Infine, sempre dalle indiscrezioni, si apprende che l’azionista di maggioranza Vivendi valuterebbe la rete ben 31 miliardi, e ha ventilato la possibilità di ritirare la società dalla Borsa (sempre secondo le indiscrezioni) per poi fare lei la scissione, piuttosto che venderla a 20. Di qui la decisione del consiglio di amministrazione di Tim di aprire il processo competitivo per alzare le offerte e convincere Vivendi a vendere.

Come fa un investitore a decidere

Tra offerte, contro offerte, rilanci, e possibile delisting, si sta svolgendo una contesa per il controllo su uno dei nostri maggiori titoli quotati, ma di elementi certi non c’è nulla. Mi chiedo come faccia un investitore a decidere se tenere o vendere il titolo, o quando farlo, soltanto sulla base di mere indiscrezioni. I giornalisti fanno il loro mestiere, ma forse la Consob farebbe meglio a chiedere ai vari attori di confermare e precisare i termini delle varie offerte, a maggior ragione adesso quando c’è ufficialmente una contesa in corso. Saranno pure non vincolanti (anche quelle da inviare a Tim entro il 18 aprile), ma sono offerte pubbliche che indicano comunque un valore, e che diventerebbero effettive se si verificassero alcune condizioni. Sono quindi informazioni decisamente price sensitive. Non sono un giurista ma il mio parere è che la vicenda Tim faccia carta straccia della norma sulla market abuse. Quale sarebbe stata la reazione di Consob, giuristi e investitori se si fosse trattato di una società quotata qualunque, senza lo stato e l’"interesse nazionale” di mezzo? Mi sembra una finanza Italian style che ci riporta ai tempi del parco buoi.

Controllo allo stato, dividendi ai fondi

Quale poi sarà il finale di questa vicenda, non escluderei che alla fine Kkr, Macquarie e Cdp si metteranno d’accordo per fare insieme l’acquisizione della rete di Tim, evitando di strapagare nella contesa, per poi fonderla con OpenFiber, ognuno difendendo i propri interessi; e migliorando l’offerta per dare un contentino a Vivendi che comunque non ha molte alternative alla vendita prima che la situazione finanziaria diventi critica.

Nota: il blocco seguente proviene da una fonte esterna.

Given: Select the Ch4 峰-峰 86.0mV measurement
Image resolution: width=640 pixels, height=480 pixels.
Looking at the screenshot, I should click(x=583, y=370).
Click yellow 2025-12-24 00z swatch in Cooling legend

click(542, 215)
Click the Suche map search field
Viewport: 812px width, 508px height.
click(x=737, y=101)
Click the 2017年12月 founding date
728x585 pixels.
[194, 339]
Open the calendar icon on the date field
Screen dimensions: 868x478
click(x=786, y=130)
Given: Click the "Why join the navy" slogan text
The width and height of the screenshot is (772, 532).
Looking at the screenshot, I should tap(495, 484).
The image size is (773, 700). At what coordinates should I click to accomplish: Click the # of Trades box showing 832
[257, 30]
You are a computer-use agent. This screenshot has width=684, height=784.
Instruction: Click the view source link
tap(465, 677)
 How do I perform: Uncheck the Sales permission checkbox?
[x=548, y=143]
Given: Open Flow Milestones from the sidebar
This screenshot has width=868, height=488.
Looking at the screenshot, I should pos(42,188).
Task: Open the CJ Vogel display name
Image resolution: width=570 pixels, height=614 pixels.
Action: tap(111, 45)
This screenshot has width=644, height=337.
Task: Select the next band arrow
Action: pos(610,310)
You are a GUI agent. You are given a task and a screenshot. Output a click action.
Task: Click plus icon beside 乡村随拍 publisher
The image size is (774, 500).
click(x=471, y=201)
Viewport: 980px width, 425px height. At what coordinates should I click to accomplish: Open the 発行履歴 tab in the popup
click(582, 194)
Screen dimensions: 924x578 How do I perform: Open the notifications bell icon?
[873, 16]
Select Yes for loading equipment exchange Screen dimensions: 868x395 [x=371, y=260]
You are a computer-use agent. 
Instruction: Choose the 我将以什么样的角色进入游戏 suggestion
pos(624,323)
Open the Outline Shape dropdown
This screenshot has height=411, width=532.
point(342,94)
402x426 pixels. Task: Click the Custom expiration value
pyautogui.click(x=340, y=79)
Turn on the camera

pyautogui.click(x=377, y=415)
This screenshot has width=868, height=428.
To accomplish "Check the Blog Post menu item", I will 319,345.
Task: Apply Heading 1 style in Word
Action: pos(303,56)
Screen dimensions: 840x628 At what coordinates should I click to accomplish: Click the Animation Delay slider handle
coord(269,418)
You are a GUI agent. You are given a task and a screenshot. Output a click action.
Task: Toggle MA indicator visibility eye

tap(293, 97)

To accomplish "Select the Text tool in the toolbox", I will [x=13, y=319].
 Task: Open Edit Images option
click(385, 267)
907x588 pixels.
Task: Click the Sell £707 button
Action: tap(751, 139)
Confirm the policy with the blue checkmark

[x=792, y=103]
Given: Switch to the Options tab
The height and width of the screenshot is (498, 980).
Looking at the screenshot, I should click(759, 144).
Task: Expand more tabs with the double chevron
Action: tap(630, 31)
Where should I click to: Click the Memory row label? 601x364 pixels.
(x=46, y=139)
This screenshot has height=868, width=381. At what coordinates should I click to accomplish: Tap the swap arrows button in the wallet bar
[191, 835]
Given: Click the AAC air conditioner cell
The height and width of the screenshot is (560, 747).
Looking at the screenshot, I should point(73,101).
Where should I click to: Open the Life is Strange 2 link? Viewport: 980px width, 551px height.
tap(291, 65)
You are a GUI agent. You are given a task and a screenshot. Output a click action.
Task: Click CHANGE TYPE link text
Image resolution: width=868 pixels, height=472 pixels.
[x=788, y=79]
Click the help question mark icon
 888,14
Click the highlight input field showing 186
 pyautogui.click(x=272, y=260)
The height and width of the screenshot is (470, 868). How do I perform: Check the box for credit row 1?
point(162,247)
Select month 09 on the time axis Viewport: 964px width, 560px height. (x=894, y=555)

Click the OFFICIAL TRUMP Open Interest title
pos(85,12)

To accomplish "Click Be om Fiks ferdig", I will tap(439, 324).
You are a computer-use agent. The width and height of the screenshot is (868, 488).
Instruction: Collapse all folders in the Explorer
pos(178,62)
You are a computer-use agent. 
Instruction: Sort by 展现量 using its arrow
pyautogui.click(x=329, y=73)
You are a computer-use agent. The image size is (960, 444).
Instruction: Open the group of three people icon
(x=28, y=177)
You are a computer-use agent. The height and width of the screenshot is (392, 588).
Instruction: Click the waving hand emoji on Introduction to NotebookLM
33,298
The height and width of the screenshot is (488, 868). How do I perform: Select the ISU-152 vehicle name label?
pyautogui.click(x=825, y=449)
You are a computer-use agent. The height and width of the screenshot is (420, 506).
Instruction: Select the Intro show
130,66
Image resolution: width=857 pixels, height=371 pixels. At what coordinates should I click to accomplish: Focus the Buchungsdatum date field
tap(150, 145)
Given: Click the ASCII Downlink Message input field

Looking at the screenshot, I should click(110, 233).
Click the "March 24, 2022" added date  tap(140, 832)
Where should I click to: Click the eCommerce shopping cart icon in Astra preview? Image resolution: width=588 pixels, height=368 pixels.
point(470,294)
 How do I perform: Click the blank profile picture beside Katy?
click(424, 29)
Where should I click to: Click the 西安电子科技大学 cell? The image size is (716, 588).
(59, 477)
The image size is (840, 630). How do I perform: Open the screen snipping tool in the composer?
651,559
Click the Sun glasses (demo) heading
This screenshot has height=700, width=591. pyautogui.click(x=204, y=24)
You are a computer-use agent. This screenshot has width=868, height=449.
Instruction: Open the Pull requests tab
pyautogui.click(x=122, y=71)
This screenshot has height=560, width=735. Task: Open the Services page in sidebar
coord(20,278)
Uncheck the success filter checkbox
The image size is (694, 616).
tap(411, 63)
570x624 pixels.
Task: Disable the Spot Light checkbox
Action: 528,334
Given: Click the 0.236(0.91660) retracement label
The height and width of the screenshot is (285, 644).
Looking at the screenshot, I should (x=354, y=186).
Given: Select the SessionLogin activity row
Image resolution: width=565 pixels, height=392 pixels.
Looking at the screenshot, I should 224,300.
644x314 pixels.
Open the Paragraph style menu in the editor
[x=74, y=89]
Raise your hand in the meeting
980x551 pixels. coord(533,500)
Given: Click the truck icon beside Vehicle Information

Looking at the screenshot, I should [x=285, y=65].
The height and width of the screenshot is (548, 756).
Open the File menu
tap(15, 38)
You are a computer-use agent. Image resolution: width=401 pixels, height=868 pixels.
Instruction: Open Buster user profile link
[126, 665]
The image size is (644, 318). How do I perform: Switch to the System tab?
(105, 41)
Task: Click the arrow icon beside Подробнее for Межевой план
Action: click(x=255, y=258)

Insomma il modello misto pubblico-privato già sperimentato in Cdp Reti e Autostrade, che assicura il controllo allo stato e lauti dividendi ai fondi. Quanto alla posizione dominante che si verrebbe a creare, sarà regolamentata in modo generoso: lo stato ha bisogno delle risorse dei fondi per il controllo; e questi ultimi sono noti per avere obiettivi di redditività elevata.

A spese del consumatore

Quanto all’Antitrust europeo sarei sorpreso che si mettesse di traverso visto che di rete unica si parla ormai da anni e il vento nel settore della regolamentazione europea nelle comunicazioni è cambiato, come ha esplicitamente dichiarato il commissario Thierry Breton (incidentalmente ex capo di France Telecom). Ora si guarda con interesse alla fusione in Spagna tra Orange e Mas Movil: se fosse autorizzata rappresenterebbe uno spartiacque perché per la prima volta si passerebbe da quattro a tre operatori telefoni in un grande paese, rompendo una regola aurea della Commissione europea. E se passasse, immagino che il destino di Tim post vendita della rete sarebbe una fusione con uno degli altri tre operatori in Italia per un consolidamento che sembra inevitabile. L’unica certezza è che il consumatore alla fine pagherà di più.